── DATA FOR PROCESSING

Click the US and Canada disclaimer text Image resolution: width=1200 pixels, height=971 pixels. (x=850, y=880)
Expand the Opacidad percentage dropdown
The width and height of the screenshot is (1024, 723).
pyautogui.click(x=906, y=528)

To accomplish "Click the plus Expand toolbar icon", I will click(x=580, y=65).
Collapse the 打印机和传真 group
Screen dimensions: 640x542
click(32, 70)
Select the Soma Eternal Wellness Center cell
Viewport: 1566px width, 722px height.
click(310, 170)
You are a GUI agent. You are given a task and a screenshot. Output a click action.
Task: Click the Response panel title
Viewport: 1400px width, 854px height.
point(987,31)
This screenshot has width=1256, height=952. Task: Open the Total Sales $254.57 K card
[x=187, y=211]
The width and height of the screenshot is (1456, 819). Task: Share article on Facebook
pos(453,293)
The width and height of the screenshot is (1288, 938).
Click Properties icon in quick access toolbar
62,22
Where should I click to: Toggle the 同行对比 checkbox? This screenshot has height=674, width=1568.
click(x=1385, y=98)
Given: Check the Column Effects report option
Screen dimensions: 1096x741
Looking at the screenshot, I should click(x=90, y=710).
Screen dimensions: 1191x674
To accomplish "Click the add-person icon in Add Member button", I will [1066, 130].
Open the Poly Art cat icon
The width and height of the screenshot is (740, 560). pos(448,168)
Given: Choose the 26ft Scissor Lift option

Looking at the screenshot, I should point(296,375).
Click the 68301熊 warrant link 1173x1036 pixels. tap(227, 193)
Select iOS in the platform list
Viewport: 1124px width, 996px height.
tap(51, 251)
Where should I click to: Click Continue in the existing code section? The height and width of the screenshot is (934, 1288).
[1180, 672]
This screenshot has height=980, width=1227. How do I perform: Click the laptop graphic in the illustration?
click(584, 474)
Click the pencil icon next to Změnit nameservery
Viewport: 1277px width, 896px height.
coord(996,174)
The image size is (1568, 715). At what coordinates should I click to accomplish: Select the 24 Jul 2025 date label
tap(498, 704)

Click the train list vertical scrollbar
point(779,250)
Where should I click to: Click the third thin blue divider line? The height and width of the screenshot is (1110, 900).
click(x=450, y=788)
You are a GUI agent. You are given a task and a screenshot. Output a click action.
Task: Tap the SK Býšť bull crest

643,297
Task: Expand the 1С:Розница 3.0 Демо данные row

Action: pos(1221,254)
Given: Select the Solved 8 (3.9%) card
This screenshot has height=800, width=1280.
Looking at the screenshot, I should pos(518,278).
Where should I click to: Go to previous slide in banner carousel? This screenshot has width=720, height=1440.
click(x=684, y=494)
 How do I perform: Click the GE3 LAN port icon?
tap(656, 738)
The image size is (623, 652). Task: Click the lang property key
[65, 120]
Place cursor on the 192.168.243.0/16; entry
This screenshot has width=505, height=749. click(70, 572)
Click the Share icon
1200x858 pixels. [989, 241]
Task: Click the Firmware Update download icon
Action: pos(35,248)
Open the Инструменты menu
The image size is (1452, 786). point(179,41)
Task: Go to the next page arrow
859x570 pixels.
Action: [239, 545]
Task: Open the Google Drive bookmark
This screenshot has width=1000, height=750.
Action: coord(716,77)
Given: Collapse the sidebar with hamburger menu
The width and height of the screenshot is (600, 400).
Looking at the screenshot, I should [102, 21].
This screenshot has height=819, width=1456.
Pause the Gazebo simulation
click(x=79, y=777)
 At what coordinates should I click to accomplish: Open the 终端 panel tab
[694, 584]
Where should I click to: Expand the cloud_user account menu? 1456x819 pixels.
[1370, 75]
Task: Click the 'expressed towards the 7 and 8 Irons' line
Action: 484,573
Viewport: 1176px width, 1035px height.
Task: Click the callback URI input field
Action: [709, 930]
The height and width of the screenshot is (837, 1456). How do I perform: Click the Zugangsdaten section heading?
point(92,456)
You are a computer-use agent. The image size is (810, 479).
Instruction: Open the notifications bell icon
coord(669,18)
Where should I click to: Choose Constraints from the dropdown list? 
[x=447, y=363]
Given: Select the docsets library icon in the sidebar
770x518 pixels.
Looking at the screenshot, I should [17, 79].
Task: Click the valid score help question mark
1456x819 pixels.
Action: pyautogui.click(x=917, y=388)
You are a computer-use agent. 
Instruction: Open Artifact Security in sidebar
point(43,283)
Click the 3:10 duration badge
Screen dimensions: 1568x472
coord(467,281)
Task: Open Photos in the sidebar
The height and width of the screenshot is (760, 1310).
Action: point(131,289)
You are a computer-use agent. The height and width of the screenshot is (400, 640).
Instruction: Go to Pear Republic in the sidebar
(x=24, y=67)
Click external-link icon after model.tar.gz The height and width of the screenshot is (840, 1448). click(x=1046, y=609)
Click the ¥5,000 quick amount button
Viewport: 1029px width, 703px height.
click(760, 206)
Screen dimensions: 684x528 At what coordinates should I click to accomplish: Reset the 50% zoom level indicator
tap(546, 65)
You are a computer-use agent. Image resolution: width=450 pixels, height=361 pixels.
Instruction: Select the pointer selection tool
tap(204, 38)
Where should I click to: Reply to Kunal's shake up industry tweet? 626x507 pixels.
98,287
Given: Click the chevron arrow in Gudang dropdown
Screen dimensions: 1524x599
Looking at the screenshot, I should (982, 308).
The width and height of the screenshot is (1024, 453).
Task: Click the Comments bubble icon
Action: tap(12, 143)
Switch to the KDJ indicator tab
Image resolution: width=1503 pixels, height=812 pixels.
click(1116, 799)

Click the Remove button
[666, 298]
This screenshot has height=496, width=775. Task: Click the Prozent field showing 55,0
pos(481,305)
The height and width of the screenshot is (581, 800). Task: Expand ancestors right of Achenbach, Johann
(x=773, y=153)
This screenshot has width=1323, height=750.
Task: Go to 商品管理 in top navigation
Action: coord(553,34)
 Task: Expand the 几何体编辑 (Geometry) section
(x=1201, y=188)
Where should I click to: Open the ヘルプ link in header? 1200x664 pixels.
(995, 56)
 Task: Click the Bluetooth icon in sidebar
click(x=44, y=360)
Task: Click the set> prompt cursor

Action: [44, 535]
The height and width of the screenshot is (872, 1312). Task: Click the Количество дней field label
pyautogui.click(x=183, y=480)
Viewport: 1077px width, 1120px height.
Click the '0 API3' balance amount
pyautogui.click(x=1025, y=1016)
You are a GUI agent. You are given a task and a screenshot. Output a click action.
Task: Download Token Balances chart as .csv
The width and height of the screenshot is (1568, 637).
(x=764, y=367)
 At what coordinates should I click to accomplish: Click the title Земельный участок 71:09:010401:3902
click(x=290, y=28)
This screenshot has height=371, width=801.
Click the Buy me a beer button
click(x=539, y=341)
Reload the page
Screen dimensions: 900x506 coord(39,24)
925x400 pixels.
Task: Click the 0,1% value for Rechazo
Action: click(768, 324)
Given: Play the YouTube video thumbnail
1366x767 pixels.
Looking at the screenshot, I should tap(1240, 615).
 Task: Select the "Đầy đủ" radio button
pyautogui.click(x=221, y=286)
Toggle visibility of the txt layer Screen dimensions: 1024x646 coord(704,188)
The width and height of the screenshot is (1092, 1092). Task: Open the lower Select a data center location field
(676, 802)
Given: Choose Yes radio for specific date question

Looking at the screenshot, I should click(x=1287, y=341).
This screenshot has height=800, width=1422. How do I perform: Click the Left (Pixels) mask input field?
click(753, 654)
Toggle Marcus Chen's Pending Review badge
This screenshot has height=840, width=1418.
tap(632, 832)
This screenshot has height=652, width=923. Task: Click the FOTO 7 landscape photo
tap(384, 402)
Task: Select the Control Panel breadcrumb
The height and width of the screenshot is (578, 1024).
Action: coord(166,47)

────

◆ **WHAT IS ASKED**
Reproduce every line of the records above word for word, from the line containing "Task: Click the valid" down through the line containing "coord(467,281)", both included.

◆ **SOLUTION TO THIS PROBLEM**
Task: Click the valid score help question mark
1456x819 pixels.
Action: pyautogui.click(x=917, y=388)
You are a computer-use agent. 
Instruction: Open Artifact Security in sidebar
point(43,283)
Click the 3:10 duration badge
Screen dimensions: 1568x472
coord(467,281)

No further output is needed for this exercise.